South Africa

OP-ED

Eighteen months after the start of the Covid-19 pandemic women are faring worse than men, Quality of Life survey shows

The slower recovery of women is in part related to the role they play in caring for children and relatives. (Photo: EPA-EFE/Nic Bothma)

Women are disproportionately bearing the burden of the impacts of the Covid-19 pandemic. This is best illustrated through the Gauteng City-Region Observatory’s Quality of Life Index, which provides a single measure of multidimensional wellbeing for the province’s residents.

For the first time since 2013/14, the mean Quality of Life Index score for female respondents is lower than for males. While Quality of Life dropped for both sexes since 2017/18, the drop was larger for women indicating that in overall terms the Covid-19 pandemic has affected women more than men. 

This finding comes from GCRO’s latest report detailing the results of the sixth iteration of the Quality of Life (QoL) Survey 2020/21, which interviewed 13,616 respondents at their homes across Gauteng between October 2020 and May 2021. The enormous breadth of the survey questions provides some insights into the ways in which residents, and particularly women, have been impacted by the conditions of the pandemic.

The general self-reported health of women has suffered. While both sexes experienced an increase since 2017/18 in the proportion of respondents reporting poor or very poor health in the last week, the increase was greater for females than males. 

In addition, women had a higher 2017/18 baseline, meaning that in 2020/21, 15% of women in Gauteng reported their health status as poor or very poor.
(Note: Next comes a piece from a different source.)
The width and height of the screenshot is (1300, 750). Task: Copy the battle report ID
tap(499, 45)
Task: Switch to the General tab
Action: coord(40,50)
When combined with Covid-19 infection data which has shown that a greater proportion of Covid-19 infections and hospitalisation were female patients, the results indicate that the pandemic has had a greater impact on the health status of women in Gauteng.

Women have also suffered multiple socio-economic impacts. While the QoL 2020/21 Survey shows very little difference between men and women in terms of salary and working hours reduced, jobs lost or businesses closed since March 2020, results from the Nids-Cram Survey showed that women’s participation in the labour market had been disproportionately negatively impacted. More concerning, however, is that men have been able to recover from these economic shocks more easily than women. Forty-nine per cent of men who lost jobs or closed businesses are now working, compared to just 37% of women.
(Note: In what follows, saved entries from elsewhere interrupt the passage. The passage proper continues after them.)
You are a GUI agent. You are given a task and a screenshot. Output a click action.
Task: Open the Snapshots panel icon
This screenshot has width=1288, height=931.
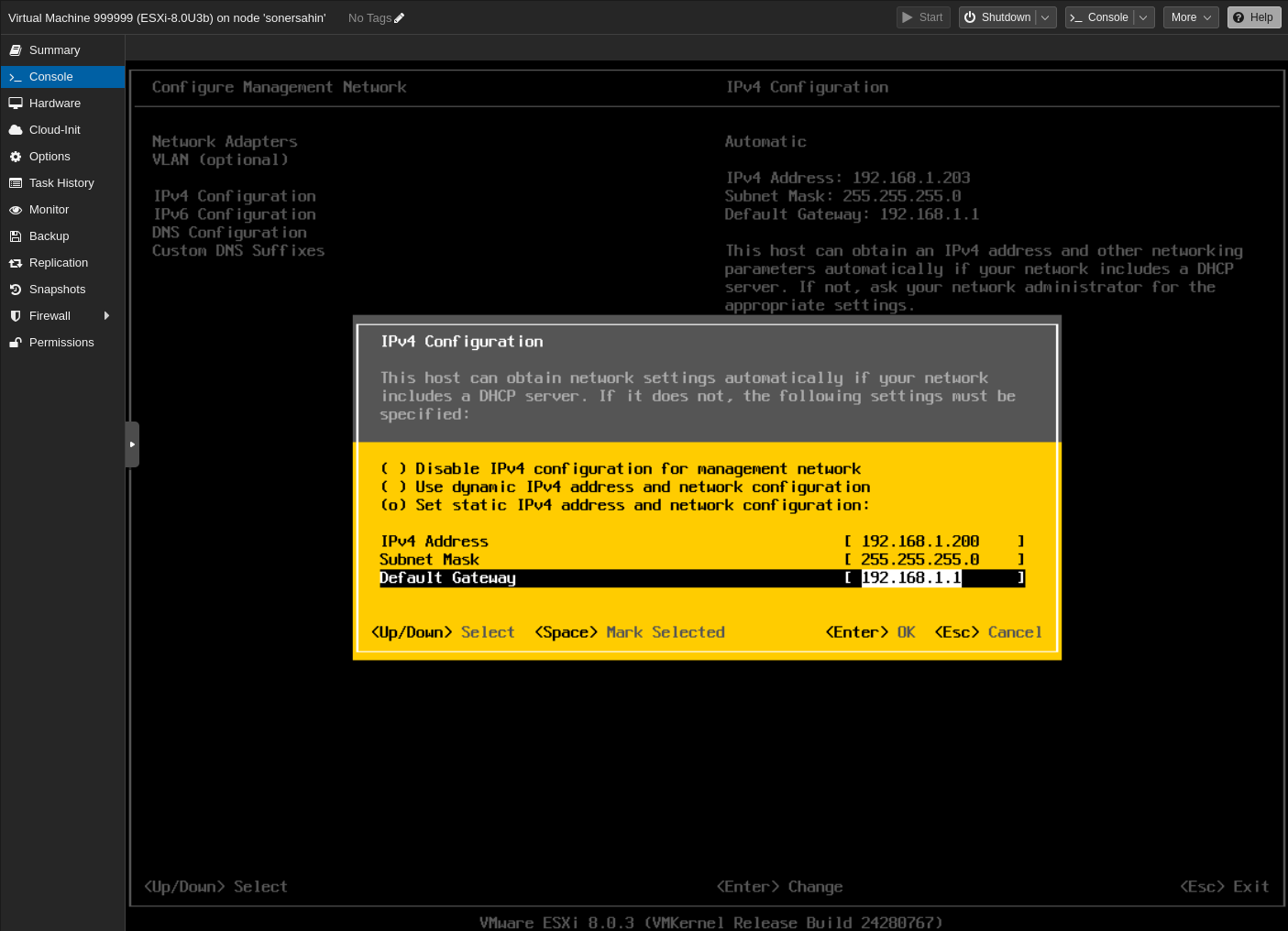16,289
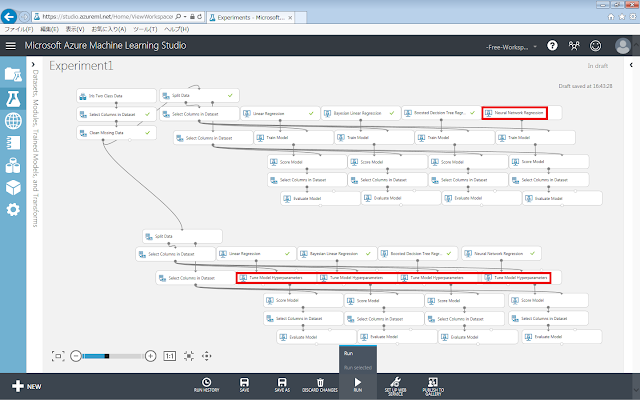Click the zoom slider on the canvas
The width and height of the screenshot is (640, 400).
pos(110,355)
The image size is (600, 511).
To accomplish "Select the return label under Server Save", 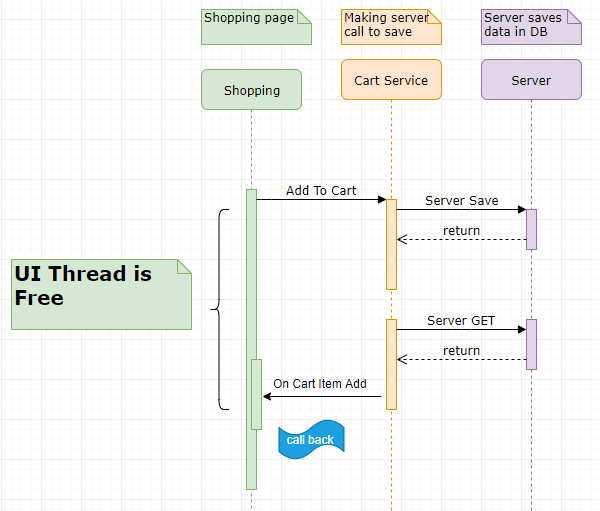I will click(x=461, y=231).
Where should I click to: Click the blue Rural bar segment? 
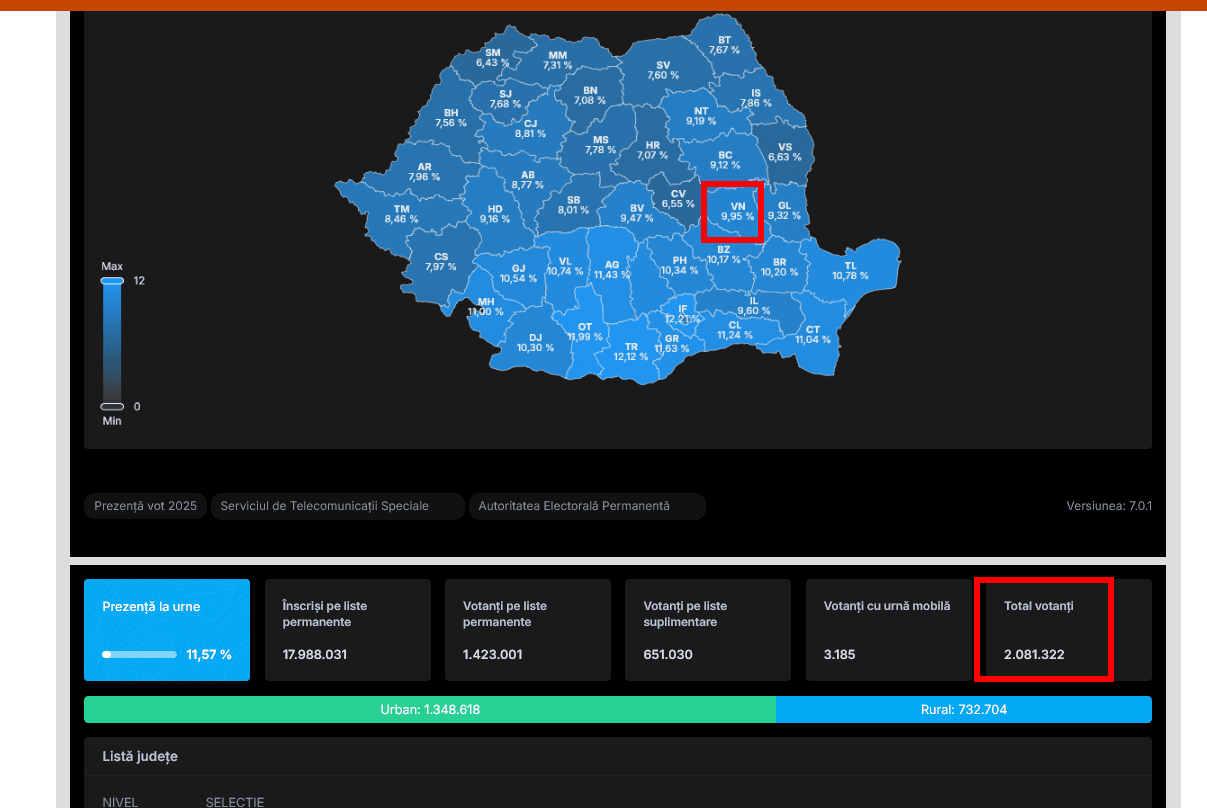(963, 710)
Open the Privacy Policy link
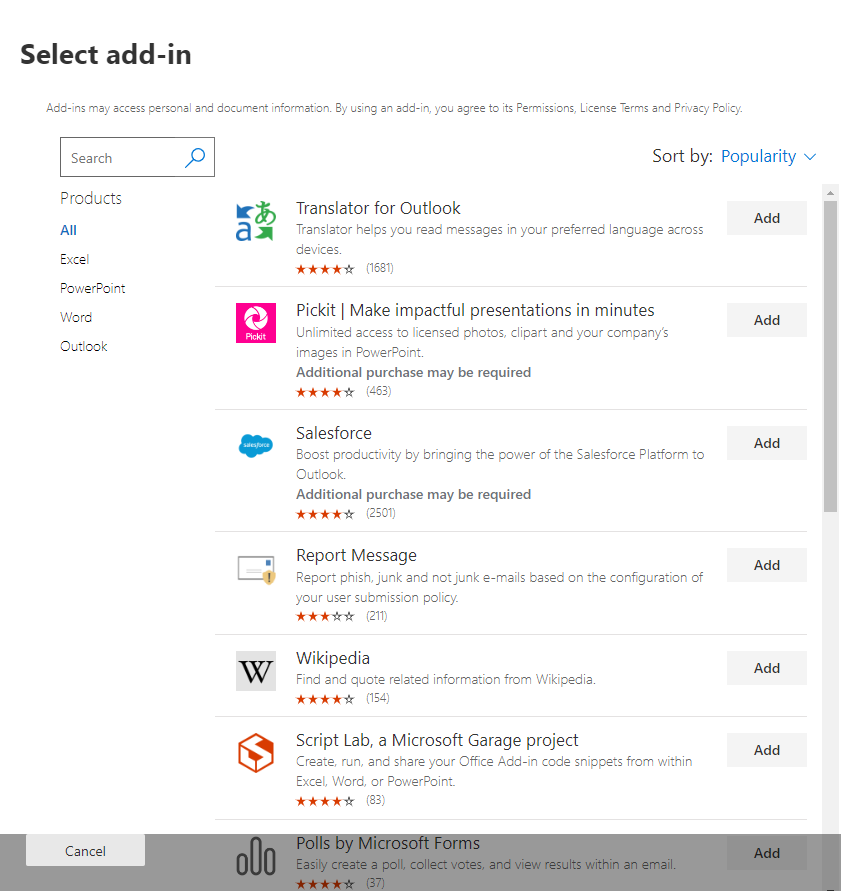The height and width of the screenshot is (891, 841). (707, 108)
The slower recovery of women is in part related to the role women play in caring for children and relatives. The QoL 2020/21 Survey shows that more than a quarter of respondents (28%) reported that they had spent more time than usual looking after children or other family members since March 2020. 

When broken down by sex, the data reveals that half of female respondents in Gauteng with family commitments spent more time on caring for relatives than their male counterparts (28%). This reflects findings from other studies that show that while both men and women are spending more time on household chores and caring for children, a greater proportion of women are bearing the burden of these additional activities in South Africa. This has impacted adults caring for children most during school closures but has disproportionately affected women’s ability to work or to look for work.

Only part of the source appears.